> [How to complete this task] Locate every line below that contains the word "trafił" and copy it.

● ● ● ● ●

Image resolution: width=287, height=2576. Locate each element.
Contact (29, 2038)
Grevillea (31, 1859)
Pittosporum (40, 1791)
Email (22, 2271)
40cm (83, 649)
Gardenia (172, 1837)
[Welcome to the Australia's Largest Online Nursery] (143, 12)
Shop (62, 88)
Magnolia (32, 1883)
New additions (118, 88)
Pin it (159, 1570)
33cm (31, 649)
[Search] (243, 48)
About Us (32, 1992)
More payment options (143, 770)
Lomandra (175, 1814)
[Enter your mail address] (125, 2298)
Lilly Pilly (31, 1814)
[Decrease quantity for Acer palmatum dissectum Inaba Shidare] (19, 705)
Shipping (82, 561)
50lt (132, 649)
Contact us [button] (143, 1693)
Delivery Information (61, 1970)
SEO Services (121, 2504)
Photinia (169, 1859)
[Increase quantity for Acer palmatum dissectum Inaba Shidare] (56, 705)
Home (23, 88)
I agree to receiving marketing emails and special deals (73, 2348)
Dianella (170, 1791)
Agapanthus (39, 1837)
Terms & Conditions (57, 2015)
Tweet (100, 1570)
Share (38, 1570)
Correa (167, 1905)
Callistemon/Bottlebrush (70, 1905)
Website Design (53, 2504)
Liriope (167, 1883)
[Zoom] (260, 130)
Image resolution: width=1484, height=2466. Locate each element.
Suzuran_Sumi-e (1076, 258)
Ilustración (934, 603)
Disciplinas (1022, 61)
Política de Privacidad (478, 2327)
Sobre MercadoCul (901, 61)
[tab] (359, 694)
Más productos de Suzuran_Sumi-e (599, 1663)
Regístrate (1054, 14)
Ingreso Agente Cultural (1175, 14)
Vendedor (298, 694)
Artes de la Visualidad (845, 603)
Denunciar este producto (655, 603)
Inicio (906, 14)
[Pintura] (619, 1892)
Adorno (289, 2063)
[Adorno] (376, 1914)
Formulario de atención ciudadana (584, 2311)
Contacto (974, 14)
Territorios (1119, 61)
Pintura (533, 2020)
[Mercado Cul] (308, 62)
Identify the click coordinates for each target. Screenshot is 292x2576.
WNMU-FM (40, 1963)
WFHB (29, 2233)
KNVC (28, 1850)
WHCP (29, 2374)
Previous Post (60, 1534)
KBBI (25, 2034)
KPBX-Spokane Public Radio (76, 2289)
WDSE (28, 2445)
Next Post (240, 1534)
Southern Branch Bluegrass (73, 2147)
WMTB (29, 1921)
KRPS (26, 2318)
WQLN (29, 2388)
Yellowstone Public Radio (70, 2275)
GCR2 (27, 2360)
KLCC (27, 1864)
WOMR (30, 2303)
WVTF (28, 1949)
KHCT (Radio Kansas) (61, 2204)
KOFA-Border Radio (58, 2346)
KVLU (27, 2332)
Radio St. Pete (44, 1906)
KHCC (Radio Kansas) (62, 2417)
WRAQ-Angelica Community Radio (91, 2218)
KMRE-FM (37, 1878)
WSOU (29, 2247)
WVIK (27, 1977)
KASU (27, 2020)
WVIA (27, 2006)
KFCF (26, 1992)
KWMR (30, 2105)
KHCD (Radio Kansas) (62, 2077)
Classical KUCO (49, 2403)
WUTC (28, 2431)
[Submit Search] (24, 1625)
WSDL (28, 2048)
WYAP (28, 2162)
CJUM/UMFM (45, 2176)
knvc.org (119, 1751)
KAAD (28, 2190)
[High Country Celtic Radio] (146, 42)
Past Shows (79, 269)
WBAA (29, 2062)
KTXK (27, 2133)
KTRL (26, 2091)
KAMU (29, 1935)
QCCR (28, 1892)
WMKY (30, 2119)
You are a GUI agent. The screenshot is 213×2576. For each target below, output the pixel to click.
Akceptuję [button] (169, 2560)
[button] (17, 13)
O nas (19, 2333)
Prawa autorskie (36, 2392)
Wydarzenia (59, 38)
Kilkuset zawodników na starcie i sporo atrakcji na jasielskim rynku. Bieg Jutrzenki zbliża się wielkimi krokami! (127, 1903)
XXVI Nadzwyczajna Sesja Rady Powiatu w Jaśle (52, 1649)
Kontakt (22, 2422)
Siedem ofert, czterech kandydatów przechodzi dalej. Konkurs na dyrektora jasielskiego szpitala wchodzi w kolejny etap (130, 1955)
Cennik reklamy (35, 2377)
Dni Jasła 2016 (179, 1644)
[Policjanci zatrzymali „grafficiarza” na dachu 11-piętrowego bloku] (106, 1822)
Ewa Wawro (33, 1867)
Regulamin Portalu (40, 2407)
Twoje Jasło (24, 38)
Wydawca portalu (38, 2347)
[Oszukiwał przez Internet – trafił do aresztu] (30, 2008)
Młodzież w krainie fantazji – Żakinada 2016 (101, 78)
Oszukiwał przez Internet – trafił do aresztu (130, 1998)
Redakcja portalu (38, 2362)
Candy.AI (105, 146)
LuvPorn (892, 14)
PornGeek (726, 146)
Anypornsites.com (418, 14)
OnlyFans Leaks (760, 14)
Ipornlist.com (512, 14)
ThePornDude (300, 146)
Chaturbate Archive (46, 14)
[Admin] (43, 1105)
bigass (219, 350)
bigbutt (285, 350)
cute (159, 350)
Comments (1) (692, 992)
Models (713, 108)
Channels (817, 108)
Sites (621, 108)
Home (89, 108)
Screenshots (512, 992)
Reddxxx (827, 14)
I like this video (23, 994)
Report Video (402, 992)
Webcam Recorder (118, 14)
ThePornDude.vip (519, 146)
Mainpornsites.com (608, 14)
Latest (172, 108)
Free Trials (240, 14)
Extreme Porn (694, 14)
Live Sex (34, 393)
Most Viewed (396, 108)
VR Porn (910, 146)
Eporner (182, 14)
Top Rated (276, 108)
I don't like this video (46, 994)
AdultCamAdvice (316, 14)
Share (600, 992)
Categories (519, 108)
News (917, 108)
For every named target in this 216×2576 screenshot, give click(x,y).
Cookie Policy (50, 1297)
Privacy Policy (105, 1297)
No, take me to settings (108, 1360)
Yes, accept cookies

● ● ● ● ●

> [Finished exercise]
[Oszukiwał przez Internet – trafił do aresztu] (30, 2008)
Oszukiwał przez Internet – trafił do aresztu (130, 1998)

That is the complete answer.